Supply Chain Graphic of the Week: Segmenting the Supply Chain

Segmenting SKUs by Sales Volumes and Variability can help Optimize Manufacturing Strategies

 
     
 

By SCDigest Editorial Staff

 
 

 

For readers of these pages, the benefits of detailed SKU velocities and variabilty will come as no surprise, but we were still interested in a recent article in the McKinsey Quarterly that described the benefits of looking at a real company's total SKUs by sales volumes and demand volatility.

The data showed in the chart below are from a US-based consumer durables manufacturer that had moved most of its production to China over the past decade, and according to McKinsey wound up in a position where all of its plants used a unified production-planning process in which each factory "essentially manufactured the full range of its thousands of products and their many components."

 

 

Source: McKinsey Quarterly

 

After analyzing its portfolio of products and components along two dimensions - the volatility of demand for each SKU it sold and the overall volume of SKUs produced per week - the company began rethinking its supply chain configuration.

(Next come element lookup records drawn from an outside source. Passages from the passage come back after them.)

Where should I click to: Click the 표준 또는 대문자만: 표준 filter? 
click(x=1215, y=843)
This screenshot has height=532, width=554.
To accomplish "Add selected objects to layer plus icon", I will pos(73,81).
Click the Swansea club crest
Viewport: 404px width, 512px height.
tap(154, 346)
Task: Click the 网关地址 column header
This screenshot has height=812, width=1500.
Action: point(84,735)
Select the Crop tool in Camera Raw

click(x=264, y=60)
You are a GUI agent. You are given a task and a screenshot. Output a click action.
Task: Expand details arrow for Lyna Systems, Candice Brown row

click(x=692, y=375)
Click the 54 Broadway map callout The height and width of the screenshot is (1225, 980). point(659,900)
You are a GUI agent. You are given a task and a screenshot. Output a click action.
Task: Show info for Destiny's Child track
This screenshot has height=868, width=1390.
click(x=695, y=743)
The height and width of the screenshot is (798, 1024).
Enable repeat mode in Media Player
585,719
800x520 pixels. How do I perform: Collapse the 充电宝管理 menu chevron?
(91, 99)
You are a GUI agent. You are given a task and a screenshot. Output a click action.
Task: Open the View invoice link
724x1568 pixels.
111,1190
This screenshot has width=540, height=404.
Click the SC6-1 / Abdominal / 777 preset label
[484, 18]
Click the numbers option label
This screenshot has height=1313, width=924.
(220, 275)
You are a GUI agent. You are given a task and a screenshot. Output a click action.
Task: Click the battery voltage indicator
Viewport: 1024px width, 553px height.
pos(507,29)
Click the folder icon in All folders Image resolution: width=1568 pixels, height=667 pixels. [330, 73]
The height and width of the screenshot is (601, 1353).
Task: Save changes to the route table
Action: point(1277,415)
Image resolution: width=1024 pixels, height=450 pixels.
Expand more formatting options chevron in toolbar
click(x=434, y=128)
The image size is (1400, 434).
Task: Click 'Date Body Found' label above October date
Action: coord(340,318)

"Ultimately, the company decided to split its one-size-fits-all supply chain into four distinct splinters. For high-volume products with relatively stable demand (less than 10 percent of SKUs but representing the majority of revenues), the company kept the sourcing and production in China," McKinsey says.

At the same time, the company made changes so that the facilities in North America were responsible for producing the rest of the company’s SKUs, including high- and low-volume ones with volatile demand (assigned to the United States) and low-volume, low-demand-volatility SKUs (divided between the United States and Mexico).

Perhaps even more interestingly, McKinsey says that "For the portfolio’s most volatile SKUs (the ones now produced in the United States), the company no longer tried to predict customer demand at all, choosing instead to manufacture directly to customer orders. Meanwhile, managers at these US plants created a radically simplified forecasting process to account for the remaining products—those with low production runs but more stable demand."

This kind of very basic analysis across the suppy chain can often produce important supply chain insights - more companies ought to do it more often.